As I understand it (I am no expert), we are to drop the idea of matter altogether and replace it with energy: that is, we are not postulating a cramming together of material particles such as electrons and protons. Such entities did not exist at the time the universe was so compressed; they came into existence only as the original stuff cooled down (like space itself). Instead we are to envisage a point of extremely high energy sans matter. From this concentrated energy matter is thought to have emerged, by the equivalence of matter and energy in physics. Energy converted to matter in the big bang; it isn’t that the matter already existed then in a highly compressed form with all the particles jammed tightly together. And energy is not something that needs to take up space according to its intensity: you can increase the energy of an object without increasing the volume it occupies. A hotter thing is not necessarily a bigger thing. Suppose we think of energy as oscillatory motion: the more rapid the oscillations the greater the energy.
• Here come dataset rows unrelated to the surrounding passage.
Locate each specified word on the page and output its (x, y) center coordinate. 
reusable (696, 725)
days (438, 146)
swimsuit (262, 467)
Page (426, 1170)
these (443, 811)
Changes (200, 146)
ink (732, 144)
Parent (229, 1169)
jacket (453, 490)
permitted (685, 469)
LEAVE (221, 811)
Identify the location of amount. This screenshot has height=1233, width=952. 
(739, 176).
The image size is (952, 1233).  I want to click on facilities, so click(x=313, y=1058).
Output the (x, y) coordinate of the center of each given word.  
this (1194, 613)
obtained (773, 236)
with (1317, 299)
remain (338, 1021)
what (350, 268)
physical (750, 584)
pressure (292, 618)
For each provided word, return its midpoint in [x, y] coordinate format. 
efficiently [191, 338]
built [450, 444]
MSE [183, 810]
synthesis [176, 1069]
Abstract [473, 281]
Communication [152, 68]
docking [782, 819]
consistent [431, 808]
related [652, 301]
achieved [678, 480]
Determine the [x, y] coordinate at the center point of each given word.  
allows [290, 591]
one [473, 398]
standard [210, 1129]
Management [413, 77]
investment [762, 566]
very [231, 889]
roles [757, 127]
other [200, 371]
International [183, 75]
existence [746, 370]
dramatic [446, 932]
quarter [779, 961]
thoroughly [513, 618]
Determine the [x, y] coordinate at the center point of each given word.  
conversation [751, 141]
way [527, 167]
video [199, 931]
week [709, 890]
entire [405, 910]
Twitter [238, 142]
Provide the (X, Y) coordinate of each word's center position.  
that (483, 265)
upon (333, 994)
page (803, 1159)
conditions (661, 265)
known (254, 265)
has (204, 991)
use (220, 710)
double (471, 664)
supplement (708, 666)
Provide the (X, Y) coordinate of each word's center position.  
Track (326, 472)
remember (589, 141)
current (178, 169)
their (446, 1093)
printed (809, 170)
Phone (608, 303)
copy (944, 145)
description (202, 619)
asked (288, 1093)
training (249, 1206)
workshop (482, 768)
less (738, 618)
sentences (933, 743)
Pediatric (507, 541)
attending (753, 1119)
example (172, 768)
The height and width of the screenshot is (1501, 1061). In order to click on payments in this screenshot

Then energy (motion) can increase indefinitely while not taking up more space. Suppose we say that all the energy of the universe can be condensed into a tiny spot: that occasions no conceptual recoil in our keen student, because it just means that we can envisage a very high degree of energy contained in a small area. Energy has no spatial dimensions; it is, as physicists say, just “work done” (or the potential for such work). So there should be no conceptual difficulty in the idea of a speck with the energy levels of the whole universe; we are not being asked to cram particles into a tiny space. The theory is that this concentrated energy can be converted into particulate matter; it isn’t that all the particulate matter of the universe can be crammed into a tiny spot. That conversion may be conceptually troublesome (though a truism of current physics), but the idea of near-infinite levels of energy in a tiny area is not. The universe as it now exists doesn’t contain such high-energy spots (except perhaps in back holes, and hence not observable by us), but theoretically energy can be raised to arbitrarily high levels without violating any basic principles of matter and space. That is, the hot speck could be incredibly hot without ceasing to be tiny.
So we needn’t be fazed by the idea of a tiny speck containing (potentially!) all the matter of the universe in virtue of its extremely high energy level. This is good to know because we don’t want the universe beginning in a paradox. 
 This is my attempt to make sense of what has long troubled me and troubles many people. I don’t believe I have ever read an exposition of big bang theory that puts things quite this way, but it seems to correspond to the underlying idea (I may be wrong, though).